SET: Como foi o processo de adequação do jornalismo na emissora, tendo em vista que os noticiários tiveram seu tempo aumentado, mas as equipes tiveram que ser reduzidas e muitos profissionais alocados ao home office?

Ali Kamel: Assim que o isolamento social começou por conta da pandemia, tomamos necessárias e urgentes medidas para proteger nossas equipes ao mesmo tempo em que cumprimos nossa missão de informar o público que estava em casa. Enquanto parte da equipe, que faz parte do grupo de risco, passou a trabalhar remotamente, deslocamos jornalistas e técnicos de outras áreas para ajudar na cobertura diária. Em todas as redações e gravações externas, os cuidados foram reforçados, com o uso obrigatório das máscaras, microfones diferentes para repórteres e entrevistados, uso de álcool isopropílico, lenços descartáveis e álcool gel para higienização de mãos, microfones e equipamentos. Também diminuímos as viagens para o mínimo necessário.

SET: A importância e relevância do jornalismo aumentou durante a pandemia, mas a desinformação também continua forte. Como combater a desinformação e potencializar o alcance da notícia?

Ali Kamel: Na TV Globo, passamos a ficar 11 horas ao vivo no ar direto com jornalismo. Criamos em menos de 48 horas um novo programa – o Combate ao Coronavírus – que durante dois meses ouviu especialistas e médicos para ajudar a orientar a população. Na TV por assinatura, abrimos o sinal da GloboNews, aumentamos o tempo das horas ao vivo e passamos a liderar o ranking dos canais pagos, melhor posição histórica do canal.

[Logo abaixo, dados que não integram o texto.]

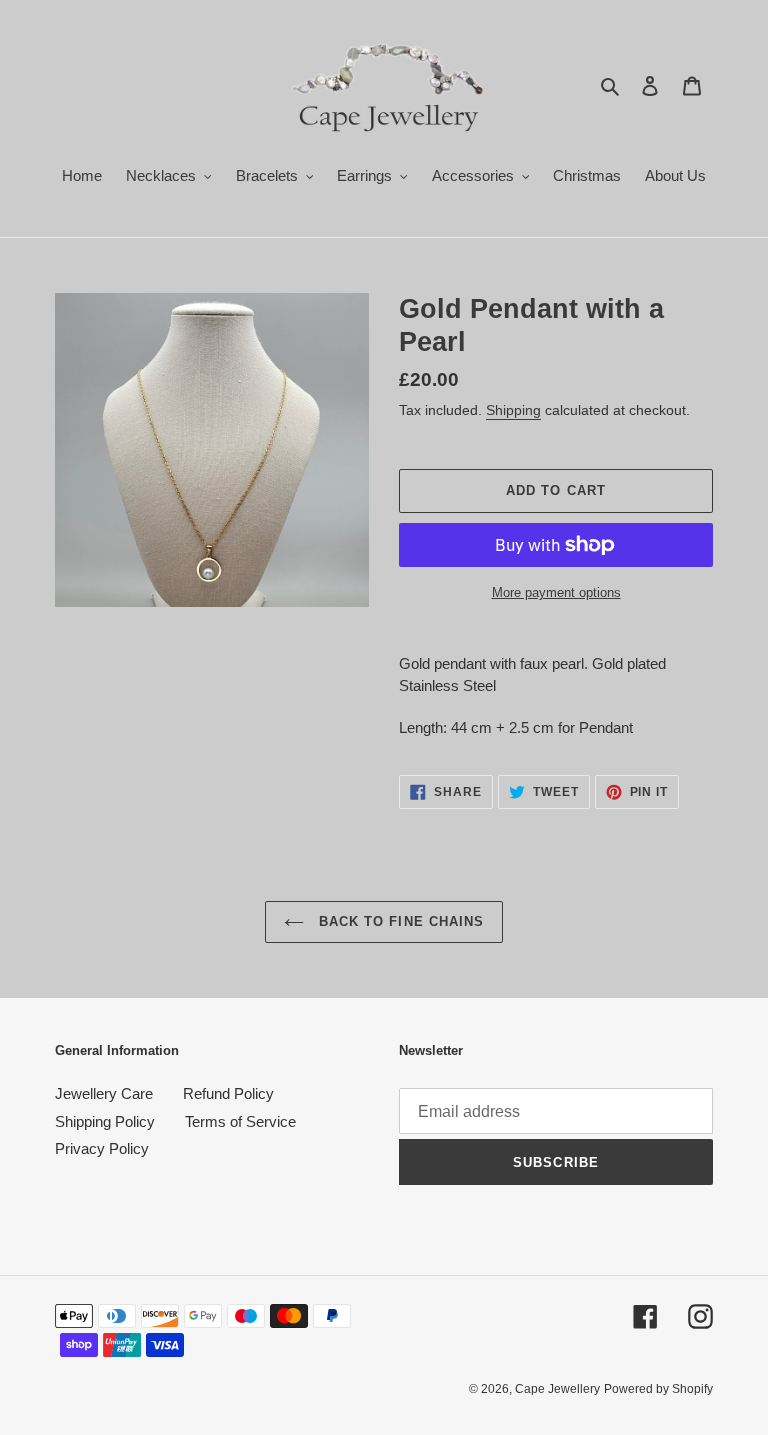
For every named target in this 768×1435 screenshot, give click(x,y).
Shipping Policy (105, 1121)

O resultado de todo este esforço veio em forma de reconhecimento da nossa audiência. Temos uma relação de confiança construída diariamente com o público. Mesmo em um cenário de multiplicação de opções e de concorrência, e de novos hábitos de consumo da informação, essa conexão continua alta em todos os setores da sociedade. Principalmente em momentos de crise como o que vivemos atualmente, as pessoas entendem que a informação que chega por redes sociais e aplicativos de conversa é insuficiente, porque não é checada, não é confiável, não é completa. Há uma busca natural, e muito saudável, pelo jornalismo profissional, com notícia apurada e de fonte segura. E isso os brasileiros encontram na Globo, seja na TV aberta, na TV por assinatura ou no digital. Notamos um aumento inclusive da audiência jovem, que é nativa digital e já nasceu acostumada às redes sociais. Nesta pandemia, o ‘Jornal Nacional’ passou a ser visto por 1,5 milhão a mais de jovens, na comparação com o mesmo período de 2019.

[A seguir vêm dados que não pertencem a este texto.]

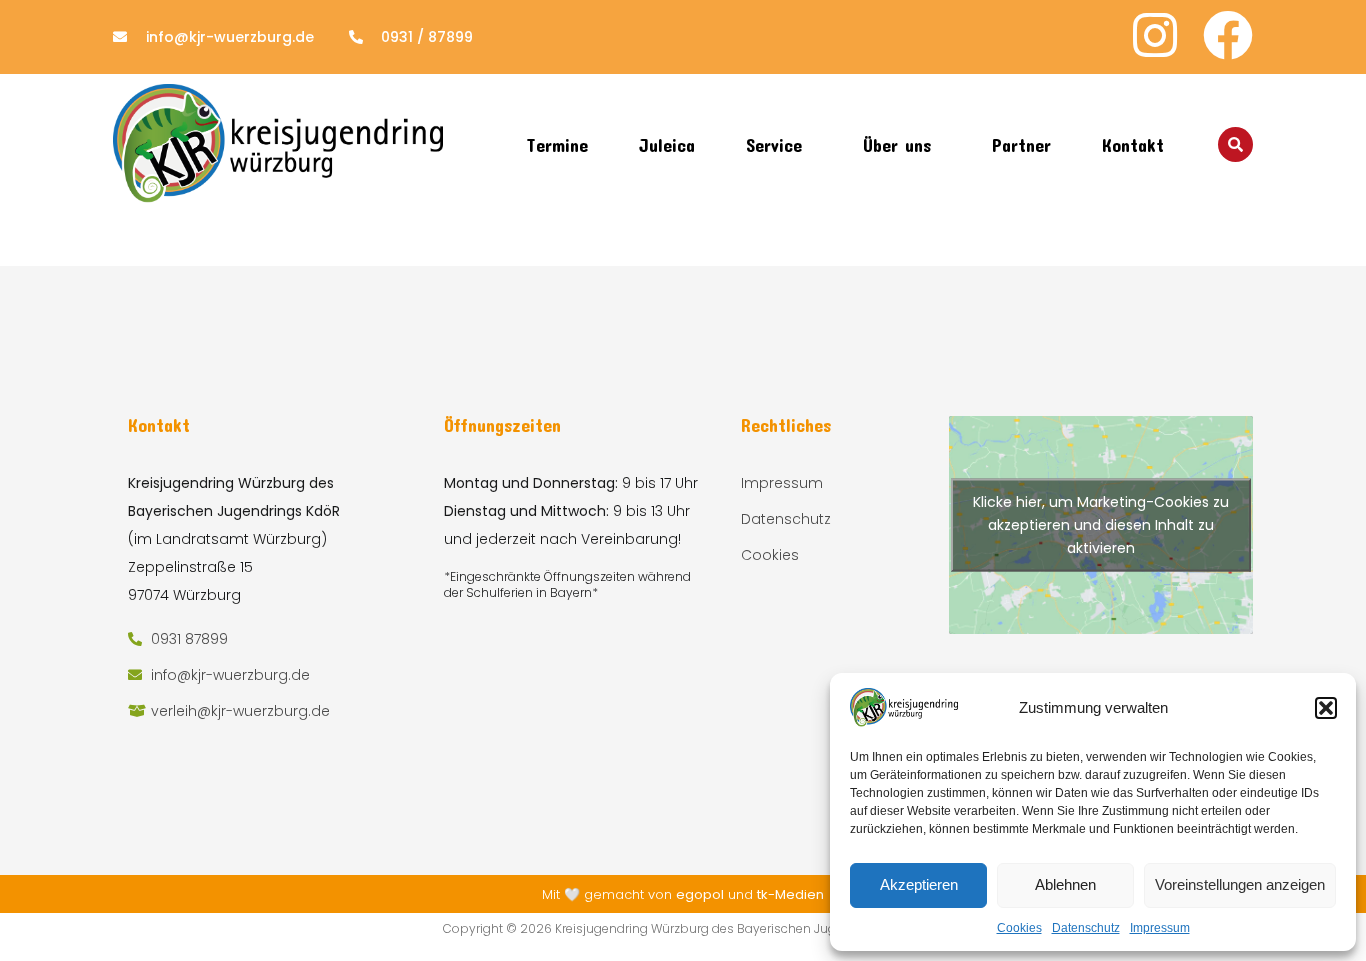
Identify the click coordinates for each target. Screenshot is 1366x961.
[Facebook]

Raymundo Barros, diretor de Tecnologia da Globo e conselheiro da SET

TECNOLOGIA

SET: Foram adotadas novas tecnologias para manter o padrão de qualidade do jornalismo? Qual a importância da aliança entre tecnologia e jornalismo? Algum processo de modernização foi acelerado devido a pandemia?

Raymundo Barros: O processo de transformação digital pelo qual a Globo vem passando nos últimos anos colocou a tecnologia transversal em todo o negócio, trazendo a inovação para todos os nossos processos produtivos. Então, nossos profissionais já vinham atuando fortemente em novas soluções também para o Jornalismo. Com a chegada da pandemia, no entanto, nossas perspectivas foram aceleradas. Algumas propostas de ganhos de eficiência que tínhamos no pipeline precisaram ser postas em práticas em pouquíssimo tempo, o que nos permitiu manter a qualidade no ar nesse período tão desafiador.

Com rigorosos procedimentos e protocolos de segurança para todos os colaboradores, passamos a produzir diversos programas com tecnologia cloud based e operacionalizamos soluções que permitiram, por exemplo, a entrada de apresentadores e jornalistas nos telejornais, de suas residências, no Brasil e no exterior, com qualidade superior ao nível tradicional por internet, através do uso de ferramentas de codificação. Também passamos a fazer uso intensivo de edição e computação gráficas remotamente, além de entrevistas digitais, por aplicativos, por internet.